NASA is an independent civilian space agency under the executive branch, created by Congress to help execute policy or provide special services (other independent agencies include the Central Intelligence Agency, the Environmental Protection Agency and the National Science Foundation). Although NASA is not a cabinet-level organization like the Department of Defense, its administrator gets nominated by the president and must be confirmed by the Senate.
NASA's agenda often has been set by U.S. presidents. In 1961, for example, President John F. Kennedy decided to focus NASA's goal on putting humans on the moon within a decade — a goal that the agency achieved with a year to spare.
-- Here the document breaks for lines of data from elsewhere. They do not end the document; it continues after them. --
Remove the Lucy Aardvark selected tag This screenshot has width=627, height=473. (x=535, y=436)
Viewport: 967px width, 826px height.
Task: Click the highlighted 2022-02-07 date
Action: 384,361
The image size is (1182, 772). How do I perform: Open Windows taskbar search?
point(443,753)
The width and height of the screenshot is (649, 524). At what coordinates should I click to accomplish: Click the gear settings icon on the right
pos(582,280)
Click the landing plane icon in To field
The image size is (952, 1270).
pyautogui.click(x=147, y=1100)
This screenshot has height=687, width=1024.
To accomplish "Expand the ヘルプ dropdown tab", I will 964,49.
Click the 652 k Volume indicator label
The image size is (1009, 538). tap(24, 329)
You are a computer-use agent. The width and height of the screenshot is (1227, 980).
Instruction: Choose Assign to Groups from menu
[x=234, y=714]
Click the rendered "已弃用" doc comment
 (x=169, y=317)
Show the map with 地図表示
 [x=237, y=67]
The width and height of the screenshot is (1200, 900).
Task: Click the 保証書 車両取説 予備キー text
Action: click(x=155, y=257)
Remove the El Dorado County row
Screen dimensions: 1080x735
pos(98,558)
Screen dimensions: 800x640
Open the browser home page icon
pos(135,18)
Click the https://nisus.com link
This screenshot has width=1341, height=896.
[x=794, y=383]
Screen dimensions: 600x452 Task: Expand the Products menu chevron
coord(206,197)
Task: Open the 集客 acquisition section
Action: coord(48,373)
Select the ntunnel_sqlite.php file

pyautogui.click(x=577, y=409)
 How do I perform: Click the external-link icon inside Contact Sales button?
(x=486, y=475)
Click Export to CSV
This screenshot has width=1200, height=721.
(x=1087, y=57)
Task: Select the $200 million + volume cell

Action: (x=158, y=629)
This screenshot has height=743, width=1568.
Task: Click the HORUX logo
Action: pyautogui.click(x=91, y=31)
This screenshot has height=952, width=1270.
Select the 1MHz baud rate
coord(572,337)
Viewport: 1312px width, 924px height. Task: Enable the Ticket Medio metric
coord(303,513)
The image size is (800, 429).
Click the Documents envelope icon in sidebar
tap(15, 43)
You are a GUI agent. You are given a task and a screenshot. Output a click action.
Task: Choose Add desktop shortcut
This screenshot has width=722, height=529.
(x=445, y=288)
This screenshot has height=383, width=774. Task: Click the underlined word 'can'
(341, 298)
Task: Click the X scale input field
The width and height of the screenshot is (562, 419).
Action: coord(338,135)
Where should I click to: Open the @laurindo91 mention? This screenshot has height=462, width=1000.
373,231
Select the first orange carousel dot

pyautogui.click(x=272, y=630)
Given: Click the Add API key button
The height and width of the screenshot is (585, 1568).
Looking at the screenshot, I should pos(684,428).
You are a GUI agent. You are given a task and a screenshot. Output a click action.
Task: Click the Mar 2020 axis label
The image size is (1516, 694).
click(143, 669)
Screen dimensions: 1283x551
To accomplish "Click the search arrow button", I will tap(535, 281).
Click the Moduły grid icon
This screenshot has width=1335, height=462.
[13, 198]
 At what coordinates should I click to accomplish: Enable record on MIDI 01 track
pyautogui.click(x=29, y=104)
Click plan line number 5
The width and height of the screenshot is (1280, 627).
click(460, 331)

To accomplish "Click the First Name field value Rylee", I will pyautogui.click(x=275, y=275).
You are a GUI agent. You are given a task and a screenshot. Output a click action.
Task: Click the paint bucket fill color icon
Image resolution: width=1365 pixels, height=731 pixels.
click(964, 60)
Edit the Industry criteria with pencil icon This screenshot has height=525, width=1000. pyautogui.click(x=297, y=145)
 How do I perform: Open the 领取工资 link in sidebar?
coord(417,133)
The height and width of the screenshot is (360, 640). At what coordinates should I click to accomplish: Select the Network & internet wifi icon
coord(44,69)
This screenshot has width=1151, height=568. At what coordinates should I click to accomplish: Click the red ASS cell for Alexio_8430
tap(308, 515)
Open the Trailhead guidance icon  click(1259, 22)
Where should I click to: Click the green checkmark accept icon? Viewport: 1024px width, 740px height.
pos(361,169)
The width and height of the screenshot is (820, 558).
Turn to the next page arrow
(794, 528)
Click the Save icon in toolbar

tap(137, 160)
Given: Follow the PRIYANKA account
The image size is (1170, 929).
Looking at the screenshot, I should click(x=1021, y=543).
In 1972, President Richard M. Nixon directed NASA to develop the space shuttle program [source: Garber].
Advertisement
In 1984, President Ronald Reagan called on NASA to develop a space station within a decade [source: Rossiter]. His successor, George H.W. Bush, in 1989 proposed sending humans to Mars [source: Weinraub]. President George W. Bush in the 2000s launched the Constellation program, which aimed to develop a new space vehicle and return to the moon by 2020, a project envisioned as a prelude to a future Mars mission [source: Wall].
Presidents also have undone their predecessors' plans. President Barack Obama in 2010 cancelled Constellation, after a presidential commission concluded that it was too far behind schedule and cost too much. Obama decided to abandon the moon return and instead send astronauts to a near-Earth asteroid by 2025, and then to Mars in the mid-2030s. To that end, NASA continued to work on a manned spacecraft, Orion, that had been part of the Constellation program, as well as a massive, powerful rocket, the Space Launch System, or SLS. A robotic version of Orion was launched into space in 2014 [source: Wall].
Under Obama's successor, Donald Trump, the moon return is again on the agenda, and NASA is contemplating selling naming rights to space missions to companies. Trump also wants to end direct federal support of the International Space Station (ISS) by 2025 in hopes that private space companies will take over [source: Dean]. Space, it seems, is ripe for commercialization.